The woman thought she came to serve, but a thief made her realize she also could be served.
It happened this summer during the All Church Challenge, when churches from five states sent mission teams to Helena, Ark., to help Ben and Leonora Newell’s Together for Hope project.
One of the preschool camp leaders had her cell phone stolen at the community pool. The phone had great value to the woman.
“The woman’s brother had died two weeks before and the only photos of him that she had were on that phone,” said Ben Newell, who coordinates the Helena project with his wife for the Cooperative Baptist Fellowship.
During the unsuccessful search for the phone, many fellow workers from other churches and children from the area developed a deeper relationship with the woman. They ministered to, empathized with and encouraged the woman, who was experiencing physical as well as emotional loss.
Then, she learned something about loss: A byproduct can be gain.
“The woman found that going through the whole process to find the phone and the way people responded to her, she came to a spiritual understanding,” Newell said. “She started telling us that ‘maybe this was the way God was telling me to let go.’
“It taught all of us how God can work things out in ways we don’t expect. Here is a staffer on a mission trip and she ends up possibly getting helped the most. She told us the whole experience made it easier to work through the grief and move on after the loss of her brother.”
That was an intangible aspect of what happened during two weeks in July when 27 mission teams from Arkansas, Texas, Missouri, North Carolina and Virginia joined forces to help in various projects in one of the poorest communities in the United States. Newell reports there were 240 mission volunteers from outside the community working with 75 volunteers from the Helena area.
“Together for Hope is a good partnership for us,” said James Valley, mayor of Helena, who lent the support of some city services and personnel. “What we like is the holistic approach they are taking to bettering our community.”
In addition to conducting a swim camp, volunteers began construction on the Gardens of Eden and Eden Market store. The gardens and store are being built in what was an old watermelon patch just off the major highway in town.

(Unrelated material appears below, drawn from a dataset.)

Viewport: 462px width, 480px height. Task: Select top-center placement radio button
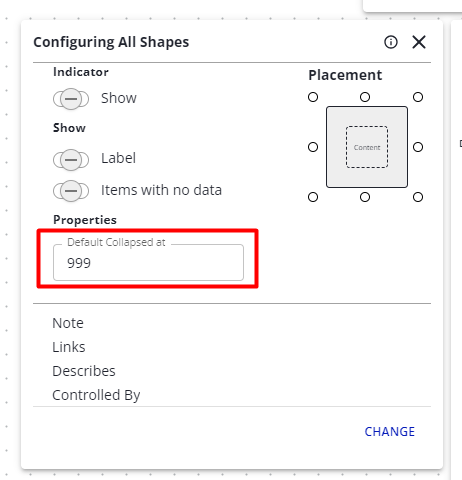click(365, 97)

The gardens are a community garden, where people can plant vegetables as well as flowers.
The store will house about 10 entrepreneur-type businesses, including the Delta Jewels jewelry project by young girls in the community. When the building is finished, youth and adults will be able to set up various types of creative businesses and sell various goods and crafts. It will be a source of income for the people and community and lead to other mission projects.

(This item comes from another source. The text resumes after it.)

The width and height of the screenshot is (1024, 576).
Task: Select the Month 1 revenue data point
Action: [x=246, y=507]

Workers also helped in mini-camps and brought resources and books on a “Stories on Wheels” bus to neighboring communities in Elaine and Lake View. It wasn’t all work, though. The volunteers and local workers participated in a community-wide game night on Tuesday nights.
“What made this different from a lot of mission trips is that several people from different churches had to work together and learn to work together,” Newell said.
“Several of these churches were used to organizing their own mission projects and working on those with their own people. Here, they had to do different things with different people from different churches in different states.
“I think there was as much of a benefit from these churches and people from different backgrounds working together on the projects as there was for the people being helped. I think by working in mission and helping a community, God used that to teach them some things.”
Even in a petty theft.
David McCollum is a contributing editor to EthicsDaily.com.